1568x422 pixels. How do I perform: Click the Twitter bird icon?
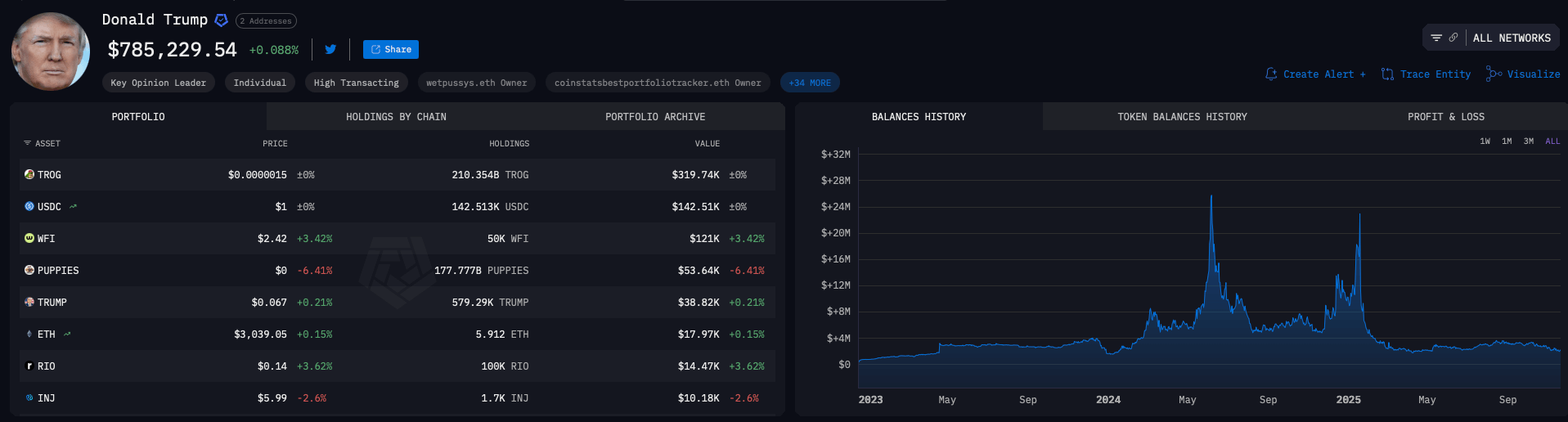click(x=330, y=49)
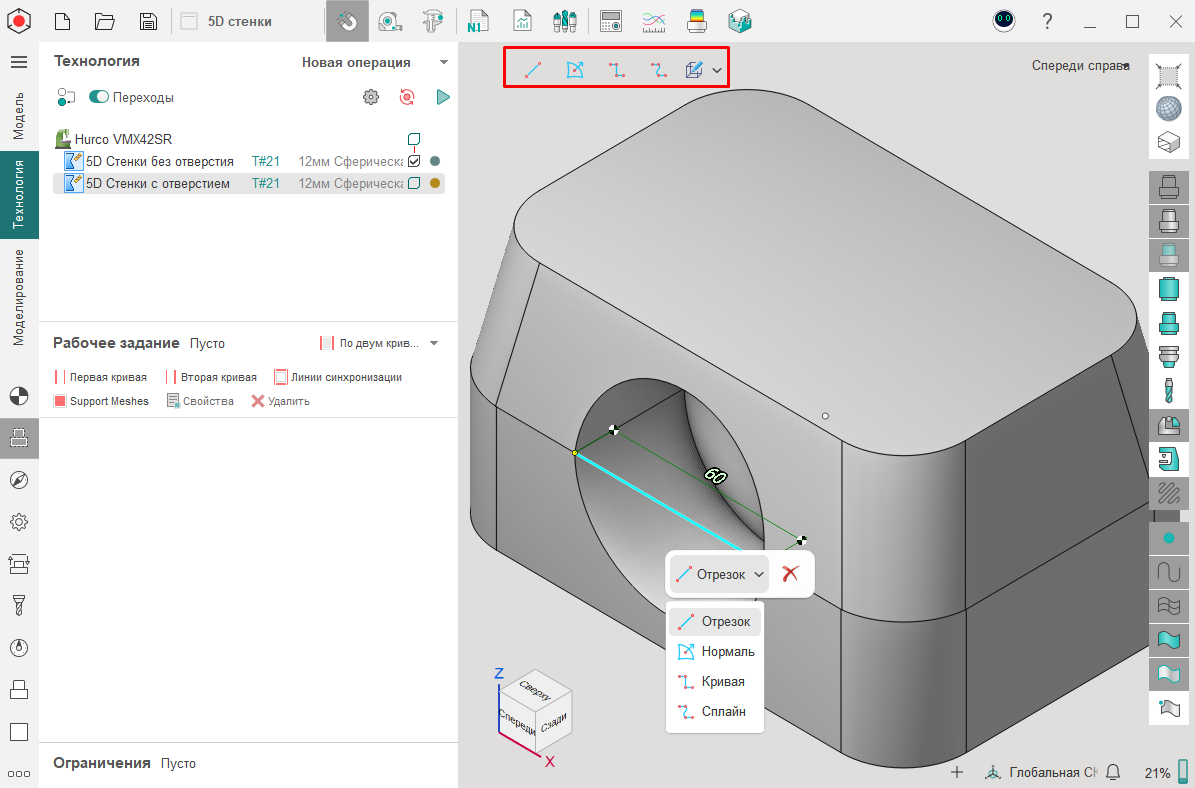Open the По двум кривым dropdown
This screenshot has height=788, width=1195.
pyautogui.click(x=434, y=343)
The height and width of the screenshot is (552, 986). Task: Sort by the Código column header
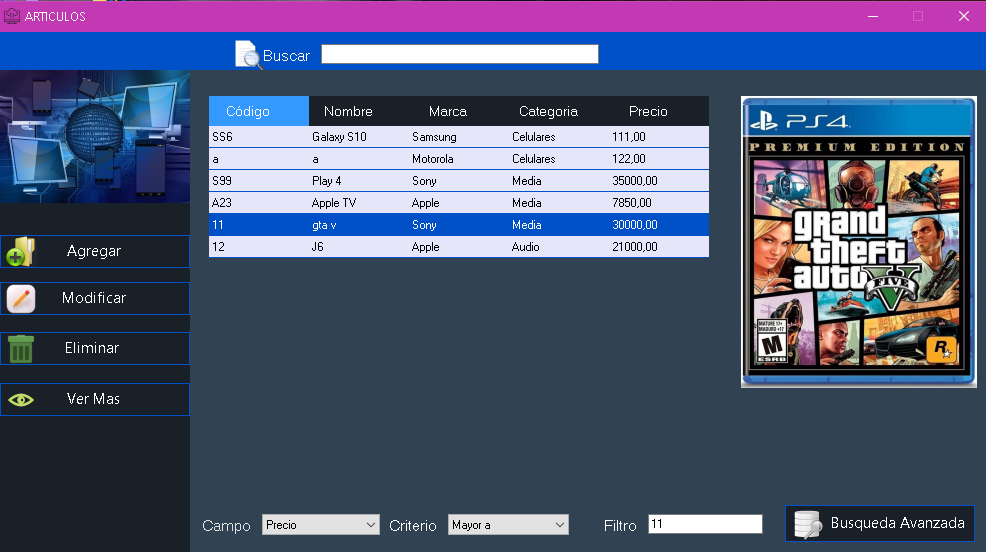[258, 111]
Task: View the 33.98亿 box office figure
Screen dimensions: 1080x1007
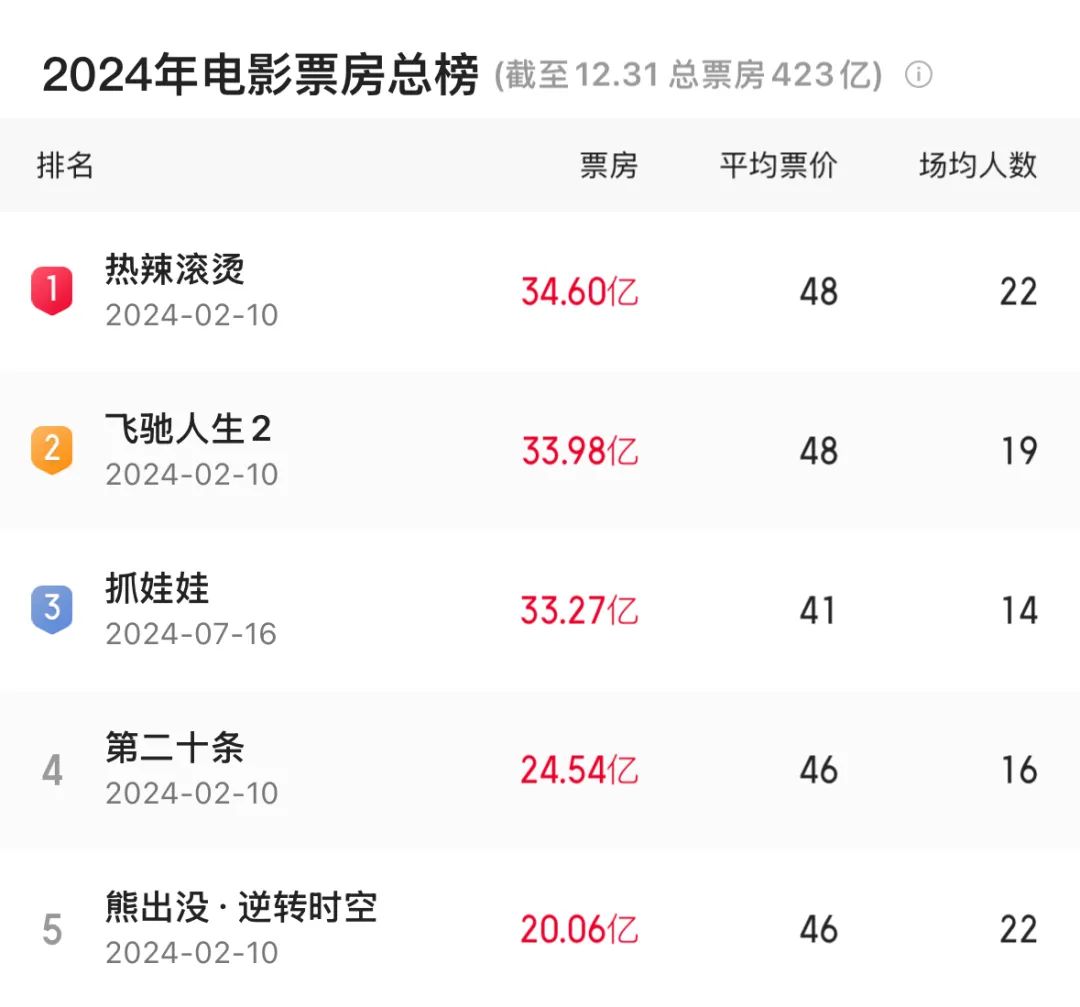Action: click(579, 451)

══════

Copy the material above in full and exactly, skipping pictures.

1568x422 pixels. How do I perform: Click the Twitter bird icon?
click(x=330, y=49)
Open the По двум кривым dropdown
This screenshot has height=788, width=1195.
pyautogui.click(x=434, y=343)
The height and width of the screenshot is (552, 986). Task: Sort by the Código column header
[258, 111]
Task: View the 33.98亿 box office figure
Screen dimensions: 1080x1007
Action: click(579, 451)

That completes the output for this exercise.